The records below are to be restated word for word, with every picture left out.

▶ **Source information**
=-=-=-=-=

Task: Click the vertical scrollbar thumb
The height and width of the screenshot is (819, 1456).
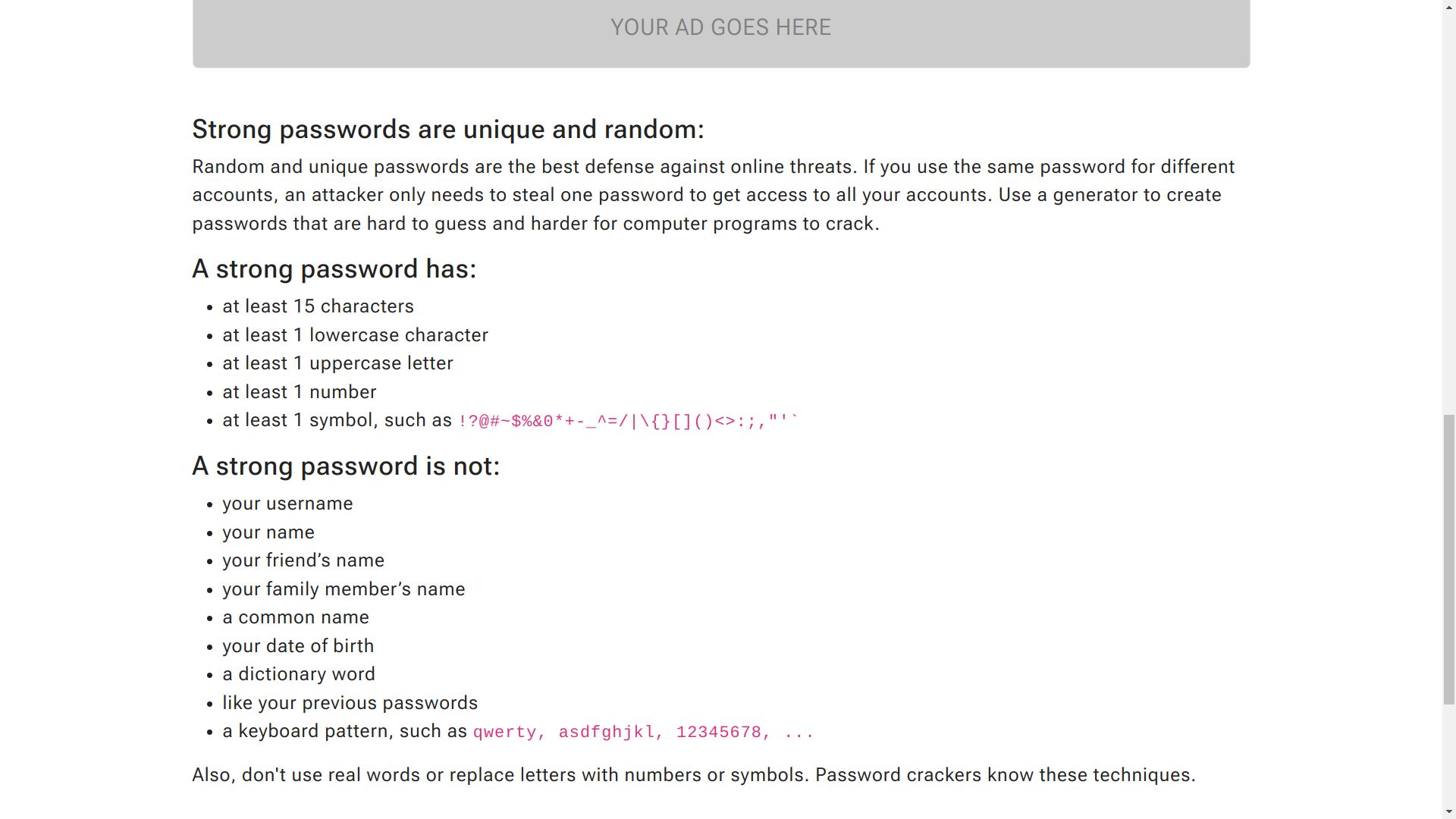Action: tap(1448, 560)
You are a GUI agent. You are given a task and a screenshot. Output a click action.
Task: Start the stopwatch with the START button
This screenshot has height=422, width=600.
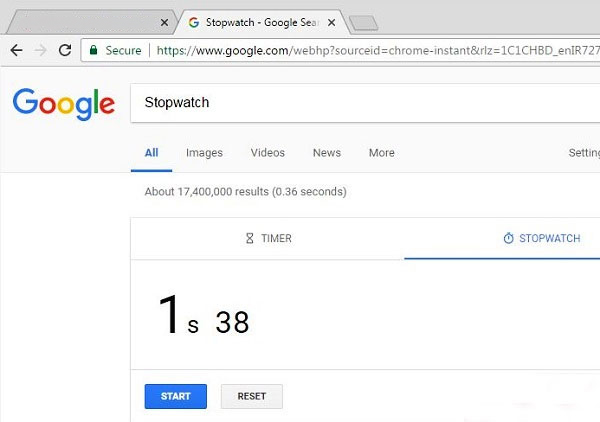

=-=-=-=-=

▶ **The completed task**
Task: Click the vertical scrollbar thumb
The height and width of the screenshot is (819, 1456).
Action: tap(1448, 560)
You are a GUI agent. You are given a task and a screenshot. Output a click action.
Task: Start the stopwatch with the START button
This screenshot has height=422, width=600.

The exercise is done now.